No pictures, no extra lines: copy exactly from the line with "The image size is (1541, 784)." through the end of the entries.
Exercise data START
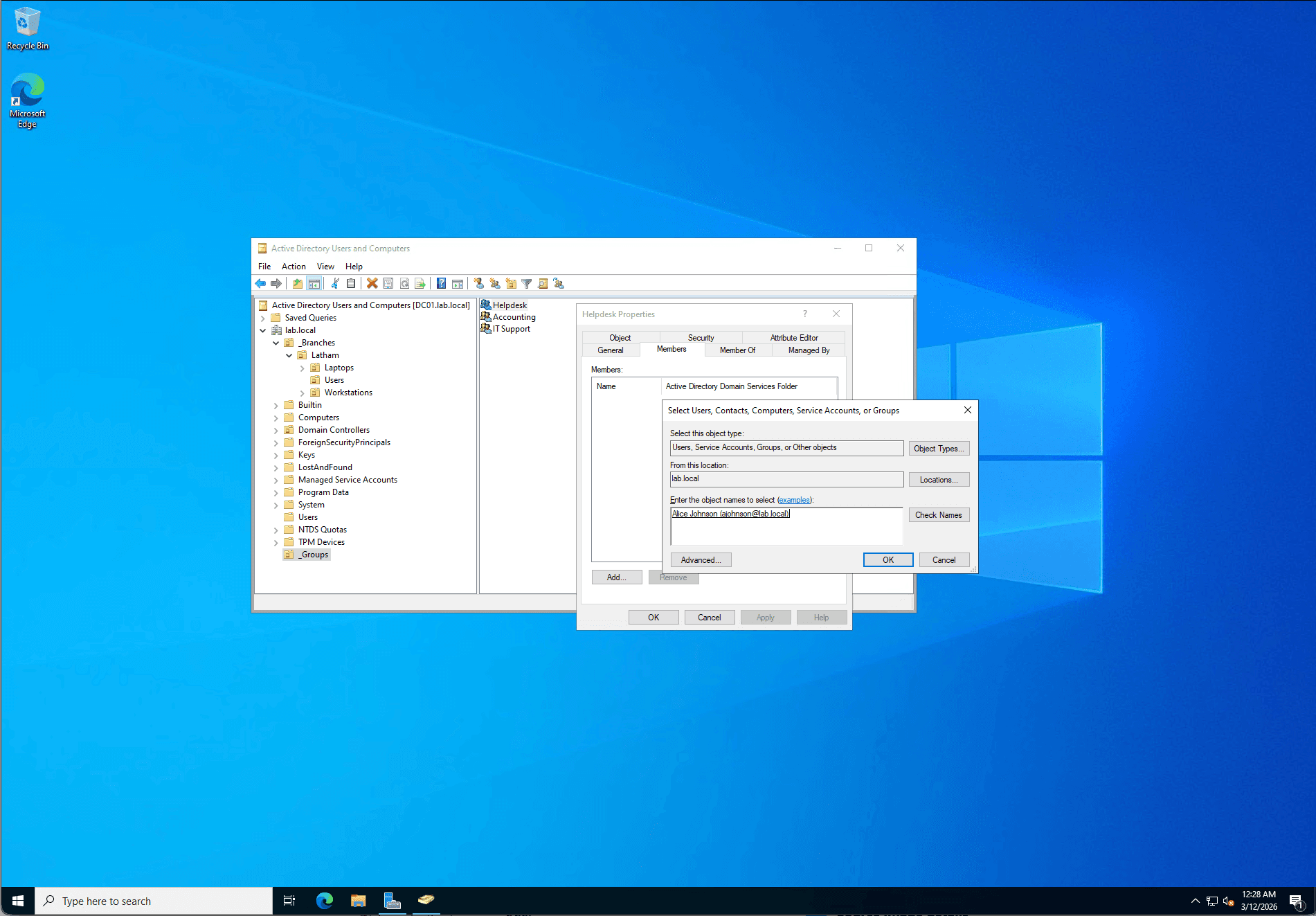Expand the Saved Queries tree node

point(263,318)

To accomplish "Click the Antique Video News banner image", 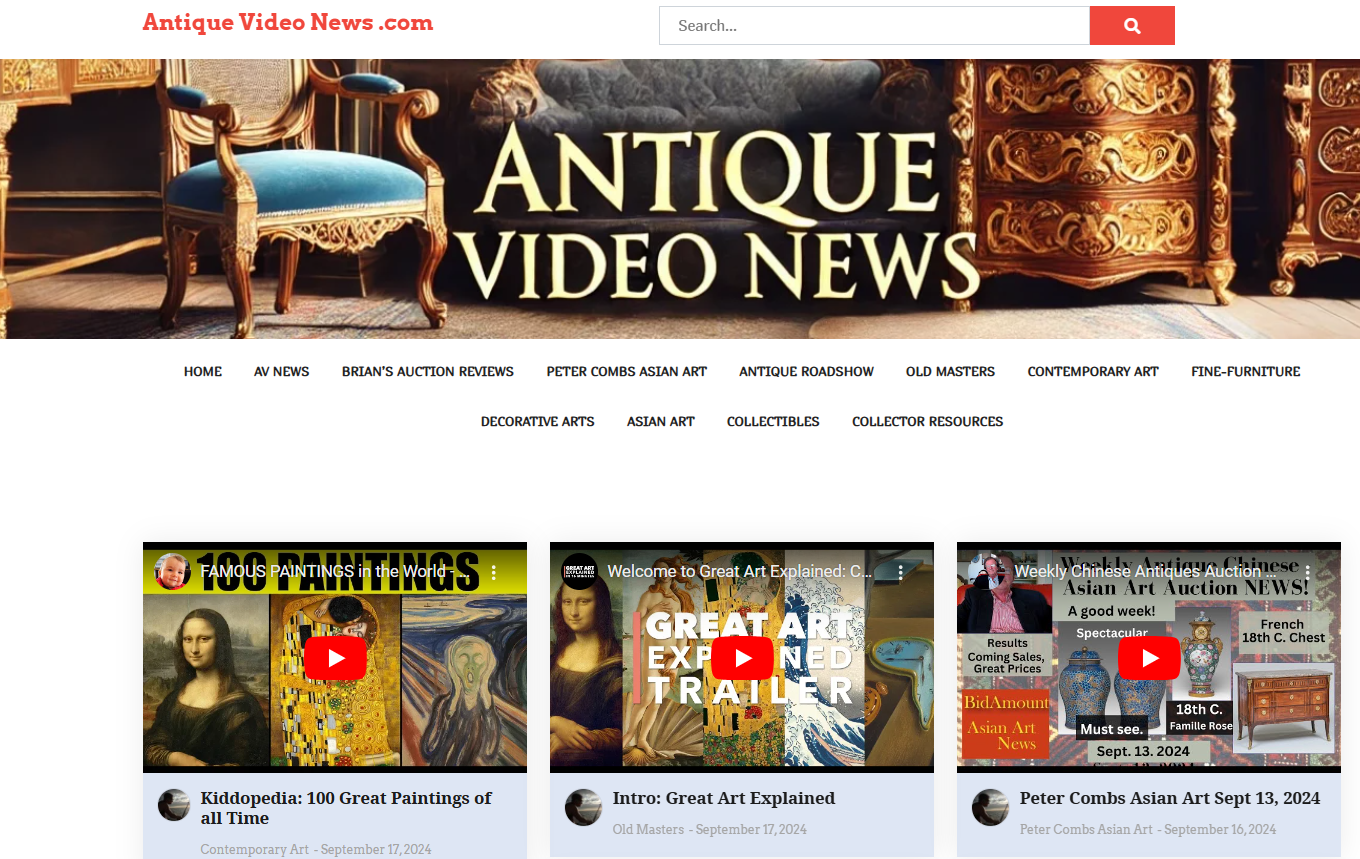I will (x=680, y=199).
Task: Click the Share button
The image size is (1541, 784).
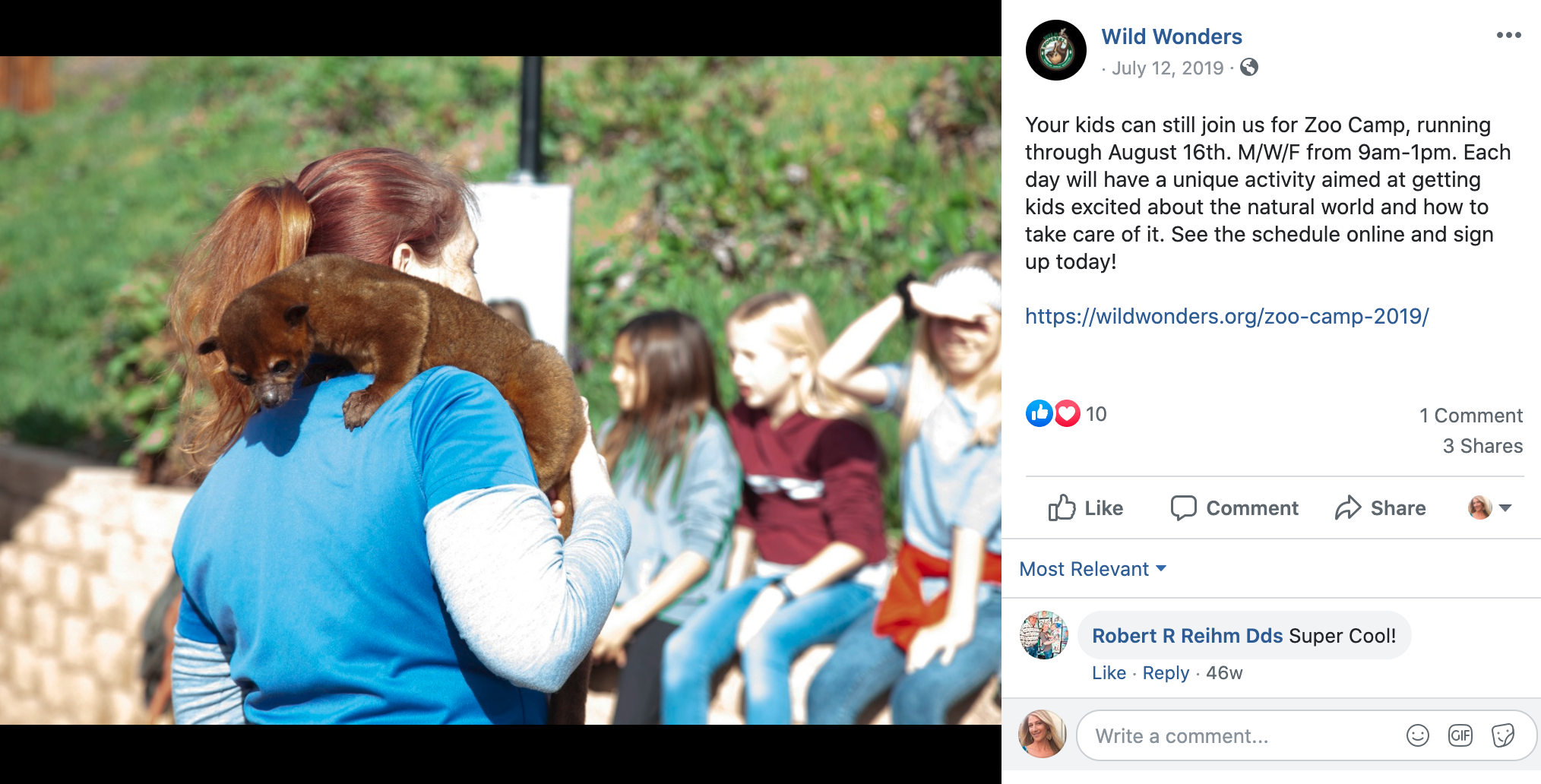Action: (1381, 508)
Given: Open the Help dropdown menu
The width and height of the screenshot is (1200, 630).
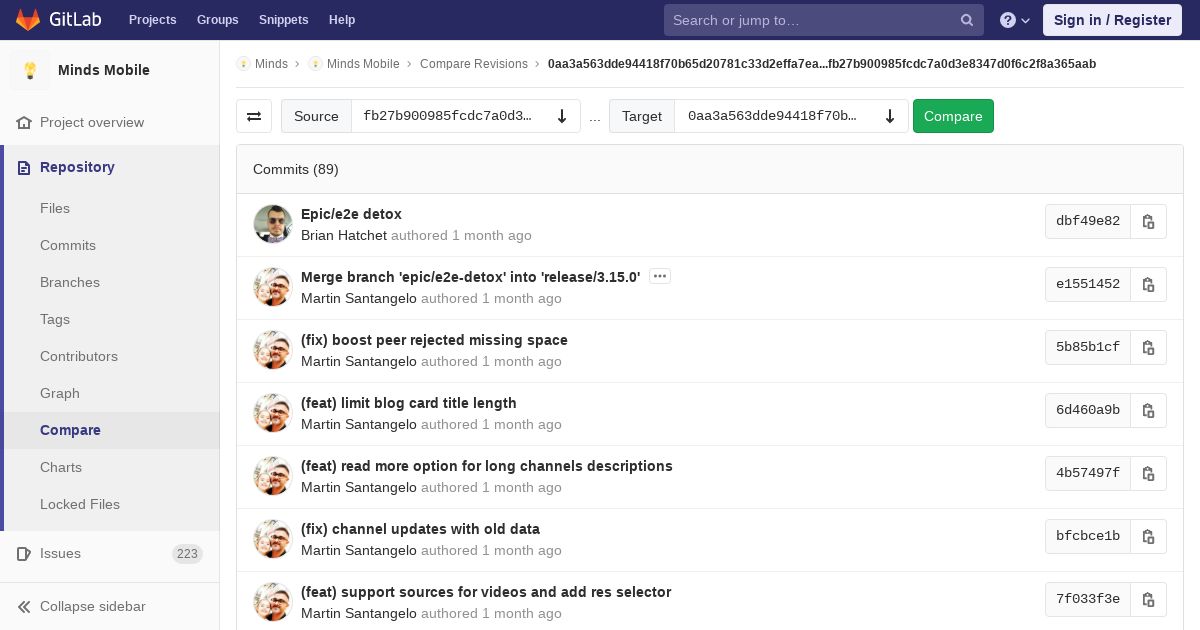Looking at the screenshot, I should pyautogui.click(x=1014, y=20).
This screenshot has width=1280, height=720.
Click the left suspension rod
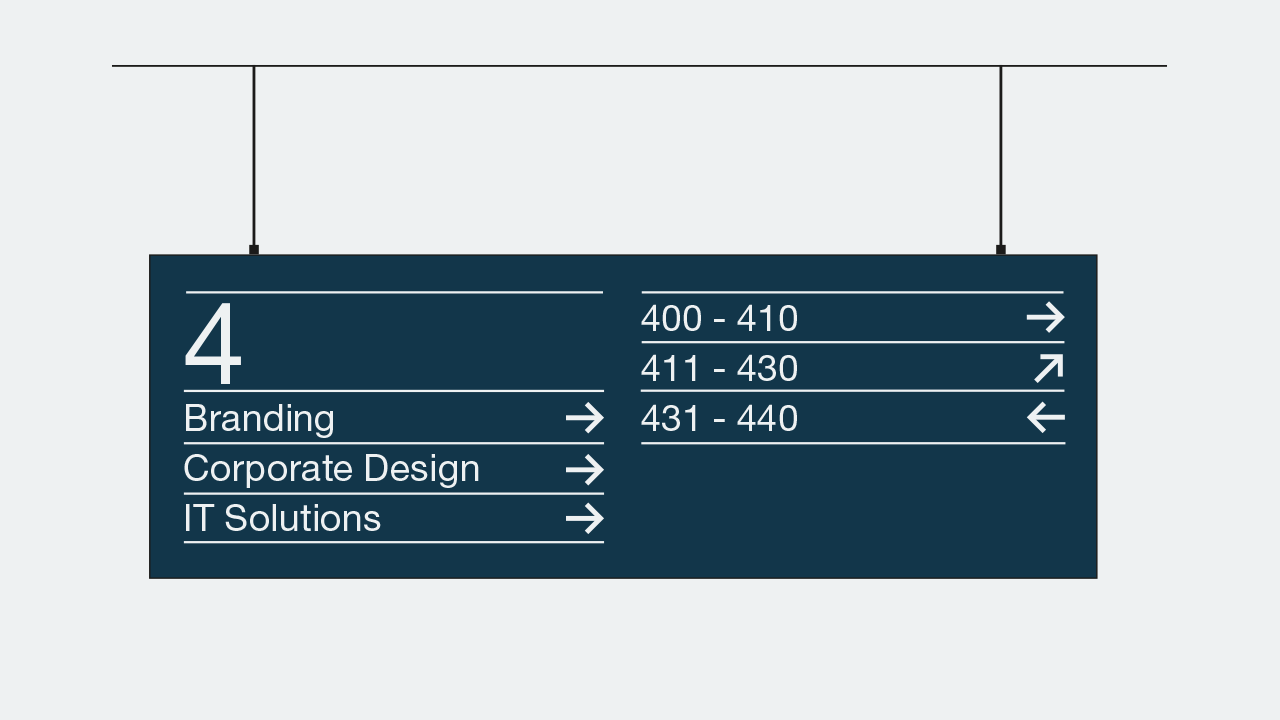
Exercise data END
• _Solution for this exercise_:
The image size is (1541, 784).
Action: (1381, 508)
Given: Open the Help dropdown menu
The width and height of the screenshot is (1200, 630).
Looking at the screenshot, I should pyautogui.click(x=1014, y=20).
This screenshot has width=1280, height=720.
Click the left suspension rod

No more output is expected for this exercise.